[What the exercise asks]
Extract all lines in the data that contain the word "computer".

### Task data ###

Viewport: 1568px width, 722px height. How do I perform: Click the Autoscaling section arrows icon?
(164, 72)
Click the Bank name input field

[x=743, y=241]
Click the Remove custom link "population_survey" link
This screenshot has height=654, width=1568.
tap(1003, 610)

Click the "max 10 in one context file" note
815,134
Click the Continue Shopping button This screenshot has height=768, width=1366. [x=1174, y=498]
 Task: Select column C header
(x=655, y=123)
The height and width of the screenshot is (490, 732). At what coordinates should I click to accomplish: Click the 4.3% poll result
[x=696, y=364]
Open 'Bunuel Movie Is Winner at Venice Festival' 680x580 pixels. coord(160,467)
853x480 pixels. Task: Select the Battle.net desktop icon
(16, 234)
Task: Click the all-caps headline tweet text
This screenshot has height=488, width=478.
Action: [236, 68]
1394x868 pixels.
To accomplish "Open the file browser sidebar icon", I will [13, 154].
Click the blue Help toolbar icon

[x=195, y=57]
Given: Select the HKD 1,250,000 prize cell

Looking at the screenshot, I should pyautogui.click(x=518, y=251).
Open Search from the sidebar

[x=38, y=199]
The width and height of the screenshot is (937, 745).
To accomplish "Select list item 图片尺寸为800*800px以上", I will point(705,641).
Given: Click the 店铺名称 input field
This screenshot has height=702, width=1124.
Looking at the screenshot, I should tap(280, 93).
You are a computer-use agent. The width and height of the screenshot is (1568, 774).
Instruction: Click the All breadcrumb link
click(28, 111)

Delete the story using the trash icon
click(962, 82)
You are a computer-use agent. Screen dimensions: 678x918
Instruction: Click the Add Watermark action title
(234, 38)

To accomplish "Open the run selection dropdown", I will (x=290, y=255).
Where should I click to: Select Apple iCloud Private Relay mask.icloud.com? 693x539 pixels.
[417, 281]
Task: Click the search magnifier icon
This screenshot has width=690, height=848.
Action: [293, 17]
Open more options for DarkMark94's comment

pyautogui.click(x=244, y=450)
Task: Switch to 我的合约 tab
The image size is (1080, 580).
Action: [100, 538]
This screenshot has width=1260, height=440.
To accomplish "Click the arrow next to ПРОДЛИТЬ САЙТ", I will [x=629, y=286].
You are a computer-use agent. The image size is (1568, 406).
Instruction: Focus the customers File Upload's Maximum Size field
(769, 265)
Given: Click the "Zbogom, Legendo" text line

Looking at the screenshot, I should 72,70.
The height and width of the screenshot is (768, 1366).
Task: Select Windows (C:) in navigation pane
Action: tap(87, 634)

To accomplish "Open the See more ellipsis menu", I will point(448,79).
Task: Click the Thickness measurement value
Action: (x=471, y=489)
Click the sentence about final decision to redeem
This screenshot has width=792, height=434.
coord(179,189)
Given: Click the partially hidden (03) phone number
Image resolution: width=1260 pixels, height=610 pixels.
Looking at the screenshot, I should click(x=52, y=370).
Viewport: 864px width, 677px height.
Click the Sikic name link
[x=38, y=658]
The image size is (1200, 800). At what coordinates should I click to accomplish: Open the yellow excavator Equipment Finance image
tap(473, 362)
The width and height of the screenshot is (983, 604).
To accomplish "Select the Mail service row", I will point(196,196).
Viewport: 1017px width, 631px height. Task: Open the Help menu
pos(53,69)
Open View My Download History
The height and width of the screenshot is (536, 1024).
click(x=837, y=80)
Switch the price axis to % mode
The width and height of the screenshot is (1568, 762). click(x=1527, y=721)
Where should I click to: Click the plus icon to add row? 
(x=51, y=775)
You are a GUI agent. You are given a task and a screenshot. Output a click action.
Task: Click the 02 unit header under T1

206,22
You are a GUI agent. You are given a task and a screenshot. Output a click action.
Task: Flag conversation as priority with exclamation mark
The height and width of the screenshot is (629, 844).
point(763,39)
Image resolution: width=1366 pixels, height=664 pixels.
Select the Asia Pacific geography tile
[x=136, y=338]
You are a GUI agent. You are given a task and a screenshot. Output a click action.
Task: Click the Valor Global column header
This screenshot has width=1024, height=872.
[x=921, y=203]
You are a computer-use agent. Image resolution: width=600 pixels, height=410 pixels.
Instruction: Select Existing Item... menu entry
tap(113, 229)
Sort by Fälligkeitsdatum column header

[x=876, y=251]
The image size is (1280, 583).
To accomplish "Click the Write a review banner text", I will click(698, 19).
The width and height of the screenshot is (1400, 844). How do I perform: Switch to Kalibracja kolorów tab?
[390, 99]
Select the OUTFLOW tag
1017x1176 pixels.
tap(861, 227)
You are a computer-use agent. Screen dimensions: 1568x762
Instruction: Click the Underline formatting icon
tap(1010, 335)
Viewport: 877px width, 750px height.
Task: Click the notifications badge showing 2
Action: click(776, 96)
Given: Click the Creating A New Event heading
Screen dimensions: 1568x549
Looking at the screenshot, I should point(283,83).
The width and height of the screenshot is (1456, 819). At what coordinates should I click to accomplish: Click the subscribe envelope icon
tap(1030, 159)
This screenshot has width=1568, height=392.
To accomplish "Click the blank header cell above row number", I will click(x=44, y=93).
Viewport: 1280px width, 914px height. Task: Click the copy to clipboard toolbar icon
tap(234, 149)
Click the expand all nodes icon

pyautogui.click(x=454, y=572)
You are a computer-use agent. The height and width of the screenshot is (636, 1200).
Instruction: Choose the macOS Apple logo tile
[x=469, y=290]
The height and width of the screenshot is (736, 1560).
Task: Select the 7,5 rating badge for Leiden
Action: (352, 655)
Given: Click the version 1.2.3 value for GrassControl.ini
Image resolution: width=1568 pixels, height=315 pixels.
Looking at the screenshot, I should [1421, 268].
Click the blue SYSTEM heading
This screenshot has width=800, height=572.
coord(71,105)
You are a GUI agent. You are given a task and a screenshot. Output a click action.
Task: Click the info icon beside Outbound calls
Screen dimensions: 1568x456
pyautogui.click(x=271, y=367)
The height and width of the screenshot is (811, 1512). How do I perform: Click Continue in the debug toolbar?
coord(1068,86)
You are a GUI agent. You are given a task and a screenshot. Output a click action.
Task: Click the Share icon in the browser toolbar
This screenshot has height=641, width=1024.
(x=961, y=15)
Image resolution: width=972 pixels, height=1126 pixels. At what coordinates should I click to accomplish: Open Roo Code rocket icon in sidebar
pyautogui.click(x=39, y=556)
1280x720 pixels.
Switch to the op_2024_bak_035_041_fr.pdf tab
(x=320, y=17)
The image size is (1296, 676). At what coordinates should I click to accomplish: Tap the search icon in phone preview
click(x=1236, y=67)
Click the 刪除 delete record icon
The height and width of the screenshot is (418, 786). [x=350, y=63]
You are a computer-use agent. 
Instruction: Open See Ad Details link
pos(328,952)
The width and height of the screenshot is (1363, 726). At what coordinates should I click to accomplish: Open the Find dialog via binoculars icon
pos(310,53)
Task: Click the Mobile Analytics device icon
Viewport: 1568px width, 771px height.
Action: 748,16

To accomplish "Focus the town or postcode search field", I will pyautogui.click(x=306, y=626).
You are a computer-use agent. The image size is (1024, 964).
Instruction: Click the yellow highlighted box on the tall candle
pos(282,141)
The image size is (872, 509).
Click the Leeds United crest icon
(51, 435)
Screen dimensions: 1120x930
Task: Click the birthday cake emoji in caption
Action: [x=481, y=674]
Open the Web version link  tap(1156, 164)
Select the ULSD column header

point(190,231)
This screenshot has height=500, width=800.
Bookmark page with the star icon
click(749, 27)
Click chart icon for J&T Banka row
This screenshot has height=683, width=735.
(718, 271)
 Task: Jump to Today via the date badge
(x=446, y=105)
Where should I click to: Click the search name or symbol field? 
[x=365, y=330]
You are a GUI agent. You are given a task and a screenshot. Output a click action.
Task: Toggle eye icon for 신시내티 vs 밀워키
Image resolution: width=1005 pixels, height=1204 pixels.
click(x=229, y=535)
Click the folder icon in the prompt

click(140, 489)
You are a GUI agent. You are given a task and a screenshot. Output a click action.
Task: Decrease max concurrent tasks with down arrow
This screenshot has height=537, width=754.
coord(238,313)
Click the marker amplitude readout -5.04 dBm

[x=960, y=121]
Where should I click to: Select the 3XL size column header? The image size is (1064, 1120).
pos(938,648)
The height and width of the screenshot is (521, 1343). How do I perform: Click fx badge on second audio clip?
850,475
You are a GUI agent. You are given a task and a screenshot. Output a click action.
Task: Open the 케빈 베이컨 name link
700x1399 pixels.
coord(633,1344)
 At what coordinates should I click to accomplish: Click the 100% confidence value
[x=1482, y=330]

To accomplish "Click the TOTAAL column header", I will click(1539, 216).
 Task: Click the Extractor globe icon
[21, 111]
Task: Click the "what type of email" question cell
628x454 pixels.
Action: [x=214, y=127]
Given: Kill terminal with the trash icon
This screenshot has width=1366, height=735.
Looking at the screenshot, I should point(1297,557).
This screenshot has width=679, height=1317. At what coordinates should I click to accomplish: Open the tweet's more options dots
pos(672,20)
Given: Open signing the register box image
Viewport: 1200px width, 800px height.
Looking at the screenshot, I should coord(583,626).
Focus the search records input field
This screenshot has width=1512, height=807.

###

[Solved exercise]
You are a computer-use agent. The width and height of the screenshot is (1568, 774).
You are a computer-use agent. Screen dimensions: 678x918
You are a computer-use agent. The image size is (1568, 406).
You are a computer-use agent. Image resolution: width=600 pixels, height=410 pixels.
You are a computer-use agent. Screen dimensions: 1568x762
You are a computer-use agent. The height and width of the screenshot is (636, 1200).
You are a computer-use agent. 
You are a computer-use agent. The image size is (1024, 964).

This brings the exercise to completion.